■ EXTRACT PROVIDED

┌──

Okay, so the backstory: I decided to try going gluten free based on a conversation with a dear friend, who had done it for about a year. It helped her clear up a lot of issues, including some gut-related stuff, so I decided it was worth a shot. Dave decided to join me, I think mostly out of love and convenience.

At first, we didn’t really succeed at being gluten FREE. We were gluten REDUCED. And that just doesn’t cut it. So for about 6 months, we noticed nothing. Then we took a look at our diet, and realized just how many gluten products we were still consuming (namely beer). So we agreed that if we were going to take the Pepsi Challenge, we had to actually be all in. We buckled down. We became “label readers.” We discovered that gluten is snuck into so many products.

Some of the things that surprised us, or at the very least snuck up on us:

  • licorice/Red Vines/other gummy type candies
  • soy sauce/teriyaki sauces
  • mustards
  • lots of canned foods, like chili and soup (soup is less surprising)
  • lots of foods that have soy sauce as a part of their ingredient list, which you may not realize at first
  • probiotic yogurt smoothie drinks

I could continue, but it’d require more thinking than I feel like doing at the moment. It’s a warm day. Brain needs breaks.

Ultimately, once we actually checked all of our labels, and really had extended periods of time without gluten in our diets, we discovered we were feeling a lot better in a myriad of ways:

  • No more nightly antacids to attempt to alleviate the heartburn. I mean, this was so bad I thought I had an ulcer once! Now, I really only need to reach for Tums when I’ve cheated and eaten a bagel.

└──

■ SUPPLIED MATERIAL
┌──

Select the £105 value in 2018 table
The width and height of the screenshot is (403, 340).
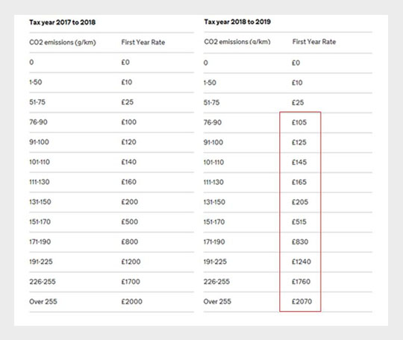click(x=299, y=122)
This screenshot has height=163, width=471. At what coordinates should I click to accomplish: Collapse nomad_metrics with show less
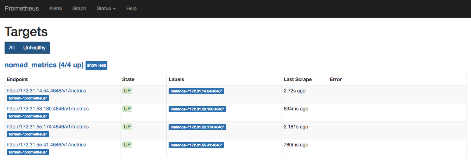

└──

■ TASK ITEM A
In the passage on going gluten free, which gluten product is named as one the writer was still consuming after the first six months?
■ TASK ITEM B
Translate this sentence from the passage on going gluten free into Spanish: "At first, we didn’t really succeed at being gluten FREE."
■ TASK ITEM C
Copy verbatim the portion of the passage on going gluten free starting at "At first, we" and ending at "is less surprising)".

■ YOUR SOLUTION A
Beer.

■ YOUR SOLUTION B
Al principio, en realidad no logramos estar LIBRES de gluten.

■ YOUR SOLUTION C
At first, we didn’t really succeed at being gluten FREE. We were gluten REDUCED. And that just doesn’t cut it. So for about 6 months, we noticed nothing. Then we took a look at our diet, and realized just how many gluten products we were still consuming (namely beer). So we agreed that if we were going to take the Pepsi Challenge, we had to actually be all in. We buckled down. We became “label readers.” We discovered that gluten is snuck into so many products.

Some of the things that surprised us, or at the very least snuck up on us:

  • licorice/Red Vines/other gummy type candies
  • soy sauce/teriyaki sauces
  • mustards
  • lots of canned foods, like chili and soup (soup is less surprising)